Periodic Systems: Spring-2026
HW 9 (SOLUTION): Due Day 23
- 4 Coupled Masses
S1 5500S
Consider a system of four masses coupled by springs of spring constant \(k\) to form a ring. You should consider this as a 1D system with periodic boundary condition. Initially we hold three of the masses at equilibrium location, and displace the other one by \(\delta x\). At time zero, we release the displaced mass at zero velocity.
- If all masses are equal to \(m\), the normal modes can be solved by the following matrix equation: \(K\mathbf{x} = -\omega^2 m\mathbf{x}\). Find \(K\), you should try to identify the pattern so that in the future you can write down the matrix \(K\) directly.
\begin{eqnarray*} \left\{\begin{array}{cccc}-2k&k&0&k\\k&-2k&k&0\\0&k&-2k&k\\k&0&k&-2k\end{array} \right\}\mathbf{x} =K\mathbf{x}= -m\omega^2\mathbf{x} \end{eqnarray*}
- What are the eigenfrequencies and normal modes of the system?
We apply the eigenvalue equation, which in this context is: \[det|Kx-m\omega^2 x|=0\] Which let's us solve for our \(\omega\)'s, then for each \(\omega\), we solve for a vector that makes this true: \begin{align} K\mathbf{x}_n =-\omega^2_n\mathbf{x}_n \end{align} Or we solve generally for \(\mathbf{x}_n=\left\{\begin{array}{c}a_n\\b_n\\c_n\\d_n\end{array}\right\}\): \begin{align} \left\{\begin{array}{cccc}-2k+\omega^2_n&k&0&k\\k&-2k+\omega^2_n&k&0\\0&k&-2k+\omega^2_n&k\\k&0&k&-2k-\omega^2_n\end{array} \right\}\left\{\begin{array}{c}a_n\\b_n\\c_n\\d_n\end{array}\right\} =0 \end{align} If we do so, we get: \begin{eqnarray} \mathbf{x}_1 &=&\left\{\begin{array}{c}1\\1\\1\\1\end{array}\right\},\,\omega_1 =0\\ \mathbf{x}_2 &=&\left\{\begin{array}{c}1\\-1\\1\\-1\end{array}\right\},\,\omega_2 =\sqrt{4k/m}\\ \mathbf{x}_3 &=&\left\{\begin{array}{c}1\\0\\-1\\0\end{array}\right\},\,\omega_3 =\sqrt{2k/m}\\ \mathbf{x}_4 &=&\left\{\begin{array}{c}0\\1\\0\\-1\end{array}\right\},\,\omega_4 =\sqrt{2k/m} \end{eqnarray}
- What are the equations of motion for the system?

▶ **MATERIAL SUPPLIED**:
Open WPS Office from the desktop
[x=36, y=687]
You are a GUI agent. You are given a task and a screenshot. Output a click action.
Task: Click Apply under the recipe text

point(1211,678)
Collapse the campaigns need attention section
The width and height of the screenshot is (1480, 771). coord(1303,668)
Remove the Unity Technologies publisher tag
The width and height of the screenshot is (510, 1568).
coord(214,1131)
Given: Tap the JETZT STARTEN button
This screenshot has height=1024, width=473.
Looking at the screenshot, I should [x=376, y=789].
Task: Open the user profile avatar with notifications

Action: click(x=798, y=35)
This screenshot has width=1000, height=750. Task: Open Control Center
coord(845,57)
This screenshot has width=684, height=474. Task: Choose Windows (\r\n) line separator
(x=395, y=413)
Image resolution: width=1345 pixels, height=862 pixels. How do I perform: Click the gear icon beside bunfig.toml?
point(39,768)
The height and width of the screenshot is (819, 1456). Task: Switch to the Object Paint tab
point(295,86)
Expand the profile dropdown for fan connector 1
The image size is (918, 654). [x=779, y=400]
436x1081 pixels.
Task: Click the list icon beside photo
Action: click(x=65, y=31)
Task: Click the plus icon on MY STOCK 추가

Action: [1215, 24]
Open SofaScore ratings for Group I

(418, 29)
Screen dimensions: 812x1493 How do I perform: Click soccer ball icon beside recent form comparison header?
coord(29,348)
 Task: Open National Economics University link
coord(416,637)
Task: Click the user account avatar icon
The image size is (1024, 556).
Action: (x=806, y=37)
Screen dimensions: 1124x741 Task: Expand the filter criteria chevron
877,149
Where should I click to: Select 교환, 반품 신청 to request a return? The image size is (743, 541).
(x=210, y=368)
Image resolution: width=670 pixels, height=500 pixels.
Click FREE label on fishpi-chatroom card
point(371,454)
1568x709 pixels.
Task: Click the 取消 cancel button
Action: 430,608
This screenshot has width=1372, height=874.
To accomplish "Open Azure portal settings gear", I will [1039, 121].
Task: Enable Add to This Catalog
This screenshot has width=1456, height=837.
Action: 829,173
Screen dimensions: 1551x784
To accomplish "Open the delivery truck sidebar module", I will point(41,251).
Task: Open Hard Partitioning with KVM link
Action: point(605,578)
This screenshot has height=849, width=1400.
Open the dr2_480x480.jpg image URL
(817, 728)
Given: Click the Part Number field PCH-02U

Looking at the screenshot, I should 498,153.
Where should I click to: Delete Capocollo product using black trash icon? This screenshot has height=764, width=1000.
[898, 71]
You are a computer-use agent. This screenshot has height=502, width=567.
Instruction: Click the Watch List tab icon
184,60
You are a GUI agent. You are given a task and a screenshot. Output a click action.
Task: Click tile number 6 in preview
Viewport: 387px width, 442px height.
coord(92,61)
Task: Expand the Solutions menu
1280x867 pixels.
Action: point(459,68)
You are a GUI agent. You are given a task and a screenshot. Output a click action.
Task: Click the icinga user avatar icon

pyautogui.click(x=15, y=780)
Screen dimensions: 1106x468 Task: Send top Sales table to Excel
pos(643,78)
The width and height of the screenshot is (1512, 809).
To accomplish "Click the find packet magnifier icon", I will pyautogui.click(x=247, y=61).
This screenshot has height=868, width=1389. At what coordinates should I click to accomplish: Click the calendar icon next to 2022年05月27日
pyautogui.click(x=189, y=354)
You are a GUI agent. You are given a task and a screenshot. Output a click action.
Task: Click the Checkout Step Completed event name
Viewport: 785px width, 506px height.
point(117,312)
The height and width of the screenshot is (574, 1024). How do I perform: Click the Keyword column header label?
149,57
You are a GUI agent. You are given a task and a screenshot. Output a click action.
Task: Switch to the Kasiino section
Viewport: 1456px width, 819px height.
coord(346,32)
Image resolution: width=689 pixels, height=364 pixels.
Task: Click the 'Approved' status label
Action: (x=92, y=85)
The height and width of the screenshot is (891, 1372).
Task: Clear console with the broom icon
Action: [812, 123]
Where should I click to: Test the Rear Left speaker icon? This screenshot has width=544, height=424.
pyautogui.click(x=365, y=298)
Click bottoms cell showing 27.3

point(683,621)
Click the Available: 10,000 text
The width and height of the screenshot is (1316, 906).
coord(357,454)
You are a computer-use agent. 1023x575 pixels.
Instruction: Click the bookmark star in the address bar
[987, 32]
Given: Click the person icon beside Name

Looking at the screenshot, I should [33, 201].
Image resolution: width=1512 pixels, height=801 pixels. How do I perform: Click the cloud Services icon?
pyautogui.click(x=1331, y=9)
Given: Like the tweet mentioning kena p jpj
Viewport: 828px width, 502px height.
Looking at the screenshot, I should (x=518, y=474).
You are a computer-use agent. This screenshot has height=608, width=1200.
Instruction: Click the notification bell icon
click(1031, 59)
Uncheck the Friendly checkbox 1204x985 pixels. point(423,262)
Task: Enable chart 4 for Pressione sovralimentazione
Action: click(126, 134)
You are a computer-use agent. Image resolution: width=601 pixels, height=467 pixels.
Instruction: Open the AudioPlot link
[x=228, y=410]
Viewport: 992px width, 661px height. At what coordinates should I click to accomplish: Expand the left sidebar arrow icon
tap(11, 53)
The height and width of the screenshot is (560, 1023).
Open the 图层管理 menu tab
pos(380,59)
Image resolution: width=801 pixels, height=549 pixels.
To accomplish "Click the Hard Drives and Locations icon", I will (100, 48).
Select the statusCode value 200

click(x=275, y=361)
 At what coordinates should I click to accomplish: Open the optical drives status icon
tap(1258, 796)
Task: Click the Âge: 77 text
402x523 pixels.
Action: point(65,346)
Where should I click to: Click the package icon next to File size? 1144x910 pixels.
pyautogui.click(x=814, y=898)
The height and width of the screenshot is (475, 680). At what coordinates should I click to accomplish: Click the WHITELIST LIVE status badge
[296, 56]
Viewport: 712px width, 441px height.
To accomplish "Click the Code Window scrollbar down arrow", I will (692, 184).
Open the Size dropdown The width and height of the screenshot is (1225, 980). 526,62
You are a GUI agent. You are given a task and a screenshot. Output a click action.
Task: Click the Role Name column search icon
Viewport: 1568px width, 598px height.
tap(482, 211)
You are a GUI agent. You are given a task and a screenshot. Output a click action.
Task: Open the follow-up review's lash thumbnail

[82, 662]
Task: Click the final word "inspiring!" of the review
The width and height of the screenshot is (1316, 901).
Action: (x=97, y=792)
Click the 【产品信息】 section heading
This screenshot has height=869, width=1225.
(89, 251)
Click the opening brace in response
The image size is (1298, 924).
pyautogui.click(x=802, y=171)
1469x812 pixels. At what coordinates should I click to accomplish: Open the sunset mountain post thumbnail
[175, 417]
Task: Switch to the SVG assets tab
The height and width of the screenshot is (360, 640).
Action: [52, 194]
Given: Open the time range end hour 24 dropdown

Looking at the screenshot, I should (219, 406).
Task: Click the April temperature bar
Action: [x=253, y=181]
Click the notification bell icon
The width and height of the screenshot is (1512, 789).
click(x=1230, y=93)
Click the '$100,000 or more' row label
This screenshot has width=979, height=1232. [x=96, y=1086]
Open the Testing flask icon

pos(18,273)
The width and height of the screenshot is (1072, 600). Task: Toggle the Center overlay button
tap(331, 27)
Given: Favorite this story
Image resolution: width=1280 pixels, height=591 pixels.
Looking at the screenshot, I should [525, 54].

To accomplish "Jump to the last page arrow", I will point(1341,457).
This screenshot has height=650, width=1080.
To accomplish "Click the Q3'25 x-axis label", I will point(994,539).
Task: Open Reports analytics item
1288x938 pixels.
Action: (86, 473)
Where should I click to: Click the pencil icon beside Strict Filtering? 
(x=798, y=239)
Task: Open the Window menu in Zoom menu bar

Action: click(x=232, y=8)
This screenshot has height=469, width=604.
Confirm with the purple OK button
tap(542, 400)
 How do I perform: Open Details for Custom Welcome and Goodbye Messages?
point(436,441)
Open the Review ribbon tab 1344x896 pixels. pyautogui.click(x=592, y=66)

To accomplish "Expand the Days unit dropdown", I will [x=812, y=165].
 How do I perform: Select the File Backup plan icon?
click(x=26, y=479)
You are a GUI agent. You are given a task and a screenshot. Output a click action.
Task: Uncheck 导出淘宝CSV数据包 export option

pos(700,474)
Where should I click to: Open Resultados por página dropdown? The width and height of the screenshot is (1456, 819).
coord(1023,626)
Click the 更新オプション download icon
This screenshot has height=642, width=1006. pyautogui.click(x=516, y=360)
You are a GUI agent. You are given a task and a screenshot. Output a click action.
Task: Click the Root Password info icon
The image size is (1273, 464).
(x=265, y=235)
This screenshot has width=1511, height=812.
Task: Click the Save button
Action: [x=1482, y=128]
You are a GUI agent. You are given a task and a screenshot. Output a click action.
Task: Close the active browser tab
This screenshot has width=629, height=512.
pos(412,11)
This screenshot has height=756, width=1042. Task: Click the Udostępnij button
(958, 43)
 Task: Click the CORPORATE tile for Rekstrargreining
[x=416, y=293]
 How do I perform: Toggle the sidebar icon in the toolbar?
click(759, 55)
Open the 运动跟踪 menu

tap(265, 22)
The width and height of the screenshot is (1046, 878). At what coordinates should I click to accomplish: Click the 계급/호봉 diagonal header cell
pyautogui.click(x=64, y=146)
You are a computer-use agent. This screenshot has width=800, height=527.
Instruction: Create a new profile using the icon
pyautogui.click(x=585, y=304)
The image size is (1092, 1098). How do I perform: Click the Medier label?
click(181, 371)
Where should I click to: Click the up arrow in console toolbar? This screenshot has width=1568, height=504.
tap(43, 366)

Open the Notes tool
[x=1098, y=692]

▶ **WHAT YOU NEED TO DO**:
Please answer these questions about the homework solution on four coupled masses:
(a) What boundary condition should the system be treated as having?
(b) At what velocity is the displaced mass released at time zero?
(c) What eigenfrequency is given for the normal mode with vector entries 1, −1, 1, −1?

▶ **TASK OUTPUT**:
(a) A periodic boundary condition, with the system treated as 1D.
(b) Zero velocity.
(c) ω₂ = √(4k/m).